NA137 and E2-NA137 prevented infection when delivered post-challenge. (A) Schematic diagram of antibody delivery, virus challenge, sample collection, and immunological assays. (B) Mouse mortality and survival curves. (C) Body weight changes in mice after RVFV challenge. The tissues from the PBS and E2 groups (at the time of death) and antibody-administrated groups (14 days after the challenge) were collected and analyzed with histopathological and immunohistochemical assays. The Blank group consisted of female A129 mice that had not been challenged with RVFV and that were injected with an equal volume of PBS. (D) Hepatocyte necrosis is indicated by black arrows, inflammatory cell infiltration is indicated by yellow arrows, a small amount of cell necrosis in the red pulp is indicated by red arrows, neuronal necrosis is indicated by green arrows, gliocyte proliferation is indicated by blue arrows, alveolar wall capillary congestion is indicated by brown arrows, and necrosis of renal tubular epithelial cells is indicated by gray arrows.

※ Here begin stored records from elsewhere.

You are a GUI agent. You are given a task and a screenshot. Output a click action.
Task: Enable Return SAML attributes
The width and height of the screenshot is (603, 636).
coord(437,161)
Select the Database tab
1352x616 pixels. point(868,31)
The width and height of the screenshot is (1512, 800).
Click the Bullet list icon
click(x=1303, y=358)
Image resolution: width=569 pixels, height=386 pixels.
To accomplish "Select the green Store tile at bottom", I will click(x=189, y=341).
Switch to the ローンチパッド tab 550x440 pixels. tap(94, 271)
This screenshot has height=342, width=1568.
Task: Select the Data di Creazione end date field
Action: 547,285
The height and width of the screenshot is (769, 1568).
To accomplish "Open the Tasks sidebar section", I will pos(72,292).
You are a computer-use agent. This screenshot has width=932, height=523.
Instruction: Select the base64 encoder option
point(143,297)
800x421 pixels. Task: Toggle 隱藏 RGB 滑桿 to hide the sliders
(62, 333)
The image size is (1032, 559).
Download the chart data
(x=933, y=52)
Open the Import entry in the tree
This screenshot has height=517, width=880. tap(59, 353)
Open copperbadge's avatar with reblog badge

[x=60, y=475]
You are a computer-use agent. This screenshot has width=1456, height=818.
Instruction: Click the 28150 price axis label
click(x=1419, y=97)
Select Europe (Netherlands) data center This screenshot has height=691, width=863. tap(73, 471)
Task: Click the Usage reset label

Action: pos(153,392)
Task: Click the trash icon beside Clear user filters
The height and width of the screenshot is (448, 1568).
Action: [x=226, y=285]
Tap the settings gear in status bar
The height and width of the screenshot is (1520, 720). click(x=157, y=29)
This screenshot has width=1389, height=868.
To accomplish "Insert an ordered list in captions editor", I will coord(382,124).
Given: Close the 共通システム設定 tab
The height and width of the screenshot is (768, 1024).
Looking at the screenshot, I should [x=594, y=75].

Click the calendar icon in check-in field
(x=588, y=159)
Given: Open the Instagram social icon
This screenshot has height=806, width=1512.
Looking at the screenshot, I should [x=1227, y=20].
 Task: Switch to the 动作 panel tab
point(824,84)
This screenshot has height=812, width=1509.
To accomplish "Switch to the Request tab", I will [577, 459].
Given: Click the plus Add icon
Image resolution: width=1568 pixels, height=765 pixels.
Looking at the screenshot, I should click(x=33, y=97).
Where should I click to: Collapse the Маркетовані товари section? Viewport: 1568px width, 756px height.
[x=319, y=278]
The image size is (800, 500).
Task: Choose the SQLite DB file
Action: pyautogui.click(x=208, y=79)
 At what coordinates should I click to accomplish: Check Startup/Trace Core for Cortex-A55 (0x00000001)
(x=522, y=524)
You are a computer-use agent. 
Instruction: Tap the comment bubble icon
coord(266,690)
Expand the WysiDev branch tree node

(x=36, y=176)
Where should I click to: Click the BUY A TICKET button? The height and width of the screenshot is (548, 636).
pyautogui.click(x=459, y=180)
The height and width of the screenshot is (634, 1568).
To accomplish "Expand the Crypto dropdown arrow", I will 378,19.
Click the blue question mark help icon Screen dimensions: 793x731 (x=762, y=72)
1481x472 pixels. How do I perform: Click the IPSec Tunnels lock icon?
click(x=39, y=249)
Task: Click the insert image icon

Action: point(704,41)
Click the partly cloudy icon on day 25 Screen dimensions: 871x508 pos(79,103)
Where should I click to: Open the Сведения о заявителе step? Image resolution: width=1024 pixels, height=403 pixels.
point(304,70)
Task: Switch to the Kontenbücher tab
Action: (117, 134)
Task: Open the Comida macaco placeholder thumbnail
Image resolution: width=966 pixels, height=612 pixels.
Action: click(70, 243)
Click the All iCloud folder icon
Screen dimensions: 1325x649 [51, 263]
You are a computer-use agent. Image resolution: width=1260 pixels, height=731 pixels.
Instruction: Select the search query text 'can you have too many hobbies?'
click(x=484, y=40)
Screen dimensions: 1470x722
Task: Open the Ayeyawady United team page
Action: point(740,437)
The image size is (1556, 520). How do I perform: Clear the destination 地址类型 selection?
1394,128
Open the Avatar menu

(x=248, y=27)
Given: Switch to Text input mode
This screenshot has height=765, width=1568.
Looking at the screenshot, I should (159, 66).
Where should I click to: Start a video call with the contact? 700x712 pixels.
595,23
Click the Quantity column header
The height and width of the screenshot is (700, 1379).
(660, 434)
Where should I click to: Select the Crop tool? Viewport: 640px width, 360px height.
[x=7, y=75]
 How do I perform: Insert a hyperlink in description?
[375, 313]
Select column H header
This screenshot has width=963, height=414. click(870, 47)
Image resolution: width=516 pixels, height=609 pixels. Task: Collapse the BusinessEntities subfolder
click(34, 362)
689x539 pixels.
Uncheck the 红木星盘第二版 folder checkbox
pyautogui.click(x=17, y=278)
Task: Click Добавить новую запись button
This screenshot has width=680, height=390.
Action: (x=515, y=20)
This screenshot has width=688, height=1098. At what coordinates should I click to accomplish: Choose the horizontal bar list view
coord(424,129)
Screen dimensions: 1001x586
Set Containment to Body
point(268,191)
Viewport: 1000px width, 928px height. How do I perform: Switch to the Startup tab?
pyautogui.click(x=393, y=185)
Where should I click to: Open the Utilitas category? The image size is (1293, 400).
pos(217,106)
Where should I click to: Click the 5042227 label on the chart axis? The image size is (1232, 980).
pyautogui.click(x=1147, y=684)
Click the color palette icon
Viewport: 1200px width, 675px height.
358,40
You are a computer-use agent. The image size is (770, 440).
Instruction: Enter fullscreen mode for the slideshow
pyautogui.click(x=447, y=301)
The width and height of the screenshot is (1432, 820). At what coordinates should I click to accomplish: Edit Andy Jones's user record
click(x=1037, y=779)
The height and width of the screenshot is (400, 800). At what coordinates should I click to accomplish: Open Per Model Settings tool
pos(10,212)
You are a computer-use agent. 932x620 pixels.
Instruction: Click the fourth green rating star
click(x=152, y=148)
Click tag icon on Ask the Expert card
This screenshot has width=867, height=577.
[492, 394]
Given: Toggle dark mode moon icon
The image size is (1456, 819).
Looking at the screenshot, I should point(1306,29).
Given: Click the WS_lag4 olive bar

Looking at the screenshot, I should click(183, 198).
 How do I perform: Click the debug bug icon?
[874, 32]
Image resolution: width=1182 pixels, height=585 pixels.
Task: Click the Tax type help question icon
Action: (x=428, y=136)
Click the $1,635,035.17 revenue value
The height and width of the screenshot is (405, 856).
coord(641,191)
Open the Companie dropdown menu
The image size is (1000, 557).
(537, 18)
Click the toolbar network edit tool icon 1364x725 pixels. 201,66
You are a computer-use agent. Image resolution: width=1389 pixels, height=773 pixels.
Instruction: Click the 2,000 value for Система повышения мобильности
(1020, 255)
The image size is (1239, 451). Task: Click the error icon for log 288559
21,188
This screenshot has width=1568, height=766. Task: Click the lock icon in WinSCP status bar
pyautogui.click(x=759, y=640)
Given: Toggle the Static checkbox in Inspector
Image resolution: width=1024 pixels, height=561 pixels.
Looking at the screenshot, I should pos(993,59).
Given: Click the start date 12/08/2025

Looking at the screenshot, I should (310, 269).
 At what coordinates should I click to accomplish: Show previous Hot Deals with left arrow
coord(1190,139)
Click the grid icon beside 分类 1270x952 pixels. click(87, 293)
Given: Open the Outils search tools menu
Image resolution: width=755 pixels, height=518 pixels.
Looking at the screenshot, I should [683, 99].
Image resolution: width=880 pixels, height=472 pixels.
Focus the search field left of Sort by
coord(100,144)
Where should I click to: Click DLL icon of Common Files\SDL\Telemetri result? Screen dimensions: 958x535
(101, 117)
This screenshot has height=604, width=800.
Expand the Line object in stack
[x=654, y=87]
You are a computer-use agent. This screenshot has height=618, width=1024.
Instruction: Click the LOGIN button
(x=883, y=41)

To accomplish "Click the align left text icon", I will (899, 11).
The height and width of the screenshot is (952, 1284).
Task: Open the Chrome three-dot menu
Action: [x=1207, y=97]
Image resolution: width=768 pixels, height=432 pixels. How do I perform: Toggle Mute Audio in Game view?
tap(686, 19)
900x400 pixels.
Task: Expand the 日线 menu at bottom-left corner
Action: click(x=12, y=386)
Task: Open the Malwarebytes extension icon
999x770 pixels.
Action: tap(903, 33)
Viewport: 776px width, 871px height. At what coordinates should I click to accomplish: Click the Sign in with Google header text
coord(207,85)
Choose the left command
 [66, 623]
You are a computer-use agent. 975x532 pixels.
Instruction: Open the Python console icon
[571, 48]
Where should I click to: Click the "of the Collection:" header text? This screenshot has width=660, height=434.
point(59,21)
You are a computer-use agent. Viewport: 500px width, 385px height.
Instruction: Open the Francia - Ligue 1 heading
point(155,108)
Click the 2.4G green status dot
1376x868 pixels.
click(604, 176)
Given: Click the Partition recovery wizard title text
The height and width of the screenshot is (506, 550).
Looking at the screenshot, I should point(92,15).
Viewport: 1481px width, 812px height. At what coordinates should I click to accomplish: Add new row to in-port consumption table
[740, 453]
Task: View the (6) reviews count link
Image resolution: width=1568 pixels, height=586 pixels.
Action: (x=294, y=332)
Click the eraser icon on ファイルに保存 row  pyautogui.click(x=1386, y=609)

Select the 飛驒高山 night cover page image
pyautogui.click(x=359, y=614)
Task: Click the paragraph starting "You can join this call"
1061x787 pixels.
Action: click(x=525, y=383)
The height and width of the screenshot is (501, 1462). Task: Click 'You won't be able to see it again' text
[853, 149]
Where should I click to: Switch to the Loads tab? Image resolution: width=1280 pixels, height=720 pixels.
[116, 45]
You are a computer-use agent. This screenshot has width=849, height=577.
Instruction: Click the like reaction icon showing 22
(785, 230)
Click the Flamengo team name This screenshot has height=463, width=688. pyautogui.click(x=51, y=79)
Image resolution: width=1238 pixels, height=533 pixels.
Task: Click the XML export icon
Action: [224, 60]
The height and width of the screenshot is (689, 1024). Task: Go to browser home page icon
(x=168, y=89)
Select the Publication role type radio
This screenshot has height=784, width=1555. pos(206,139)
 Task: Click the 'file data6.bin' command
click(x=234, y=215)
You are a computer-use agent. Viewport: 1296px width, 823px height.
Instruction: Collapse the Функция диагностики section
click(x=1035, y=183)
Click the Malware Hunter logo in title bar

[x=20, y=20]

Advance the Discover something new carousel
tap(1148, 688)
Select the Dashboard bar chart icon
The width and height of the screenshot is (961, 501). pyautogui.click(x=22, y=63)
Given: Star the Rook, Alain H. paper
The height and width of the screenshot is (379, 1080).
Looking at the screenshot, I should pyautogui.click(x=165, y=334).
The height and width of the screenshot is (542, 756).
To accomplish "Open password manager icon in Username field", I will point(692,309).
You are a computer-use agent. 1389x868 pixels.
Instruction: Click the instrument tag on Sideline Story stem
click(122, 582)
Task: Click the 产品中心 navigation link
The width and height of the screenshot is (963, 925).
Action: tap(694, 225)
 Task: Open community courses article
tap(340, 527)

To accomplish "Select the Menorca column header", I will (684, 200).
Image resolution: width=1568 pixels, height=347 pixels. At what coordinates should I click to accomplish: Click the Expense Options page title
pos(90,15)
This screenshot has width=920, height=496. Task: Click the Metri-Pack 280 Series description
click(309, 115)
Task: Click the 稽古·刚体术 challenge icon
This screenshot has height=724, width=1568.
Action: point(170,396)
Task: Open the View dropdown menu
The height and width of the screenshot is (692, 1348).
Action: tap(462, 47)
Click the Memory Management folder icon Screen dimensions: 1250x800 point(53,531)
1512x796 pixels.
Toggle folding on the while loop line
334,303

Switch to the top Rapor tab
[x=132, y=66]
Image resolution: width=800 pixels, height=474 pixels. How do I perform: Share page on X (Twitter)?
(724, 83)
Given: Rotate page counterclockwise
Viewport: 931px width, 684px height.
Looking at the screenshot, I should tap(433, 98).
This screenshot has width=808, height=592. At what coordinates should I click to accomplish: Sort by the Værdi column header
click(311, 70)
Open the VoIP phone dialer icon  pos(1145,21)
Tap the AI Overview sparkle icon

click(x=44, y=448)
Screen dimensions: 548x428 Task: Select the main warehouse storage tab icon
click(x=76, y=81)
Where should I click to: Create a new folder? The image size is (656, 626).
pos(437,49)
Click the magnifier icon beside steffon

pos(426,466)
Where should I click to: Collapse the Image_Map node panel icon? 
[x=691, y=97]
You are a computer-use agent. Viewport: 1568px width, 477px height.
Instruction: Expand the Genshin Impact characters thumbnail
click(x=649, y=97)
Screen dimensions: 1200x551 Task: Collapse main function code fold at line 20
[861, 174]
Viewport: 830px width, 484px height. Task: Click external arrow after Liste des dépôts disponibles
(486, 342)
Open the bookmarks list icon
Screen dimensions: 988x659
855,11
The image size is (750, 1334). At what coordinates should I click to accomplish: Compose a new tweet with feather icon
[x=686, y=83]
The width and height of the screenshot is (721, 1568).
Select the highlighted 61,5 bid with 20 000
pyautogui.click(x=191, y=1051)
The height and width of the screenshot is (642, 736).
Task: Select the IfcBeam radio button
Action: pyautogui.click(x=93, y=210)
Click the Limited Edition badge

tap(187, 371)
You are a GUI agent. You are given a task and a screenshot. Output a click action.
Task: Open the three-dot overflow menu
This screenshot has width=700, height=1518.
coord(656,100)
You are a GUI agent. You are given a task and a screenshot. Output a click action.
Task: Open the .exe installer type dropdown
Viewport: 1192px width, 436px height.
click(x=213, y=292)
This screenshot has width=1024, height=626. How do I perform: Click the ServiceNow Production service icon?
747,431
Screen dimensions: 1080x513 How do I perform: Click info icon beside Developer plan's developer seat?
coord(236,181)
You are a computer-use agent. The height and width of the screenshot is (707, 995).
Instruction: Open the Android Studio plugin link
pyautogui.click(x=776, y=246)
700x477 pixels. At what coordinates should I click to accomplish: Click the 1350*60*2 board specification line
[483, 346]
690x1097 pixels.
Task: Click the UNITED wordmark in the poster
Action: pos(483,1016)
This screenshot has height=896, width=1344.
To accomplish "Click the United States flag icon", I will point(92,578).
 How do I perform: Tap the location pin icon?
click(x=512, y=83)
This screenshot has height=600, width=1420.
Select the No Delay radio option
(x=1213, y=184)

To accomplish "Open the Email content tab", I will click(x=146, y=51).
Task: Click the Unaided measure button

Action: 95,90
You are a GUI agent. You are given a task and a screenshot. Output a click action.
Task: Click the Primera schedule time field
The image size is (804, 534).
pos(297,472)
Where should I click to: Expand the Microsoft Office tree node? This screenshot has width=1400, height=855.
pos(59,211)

Representative histopathology (H&E) of hearts, livers, spleens, lungs, kidneys, and brains in RVFV-infected mice. Scale bar, 200 μm. (E) Representative immunohistochemistry (IHC) of brains, livers, and spleens with RVFV Gc-specific monoclonal antibodies. Red arrows indicate RVFV-positive signals. Scale bar, 200 μm. Viral loads in brains (F), livers (G), and spleens (H) of challenged mice were determined via qRT-PCR at the time of death (PBS and E2 groups) or 14 days after the challenge (Blank, NA137, and E2-NA137 groups). Data are displayed as means ± SD. Comparisons based on one-way ANOVA with Dunnett’s multiple comparisons test with * p < 0.1, ** p < 0.01, *** p < 0.001, and **** p < 0.0001.

Figure 6

Epitope analysis of E2-NA137. (A) Prediction of the interaction between NA137 and Gc using AlphaFold 3. The structure of NA137 is shown in orange, and that of Gc is shown in gray. (B) Prediction of the interaction between E2 and Gn using AlphaFold 3. The heavy chain of the E2 antibody is represented in orange, the light chain of the E2 antibody is shown in blue, and the Gn protein is shown in gray.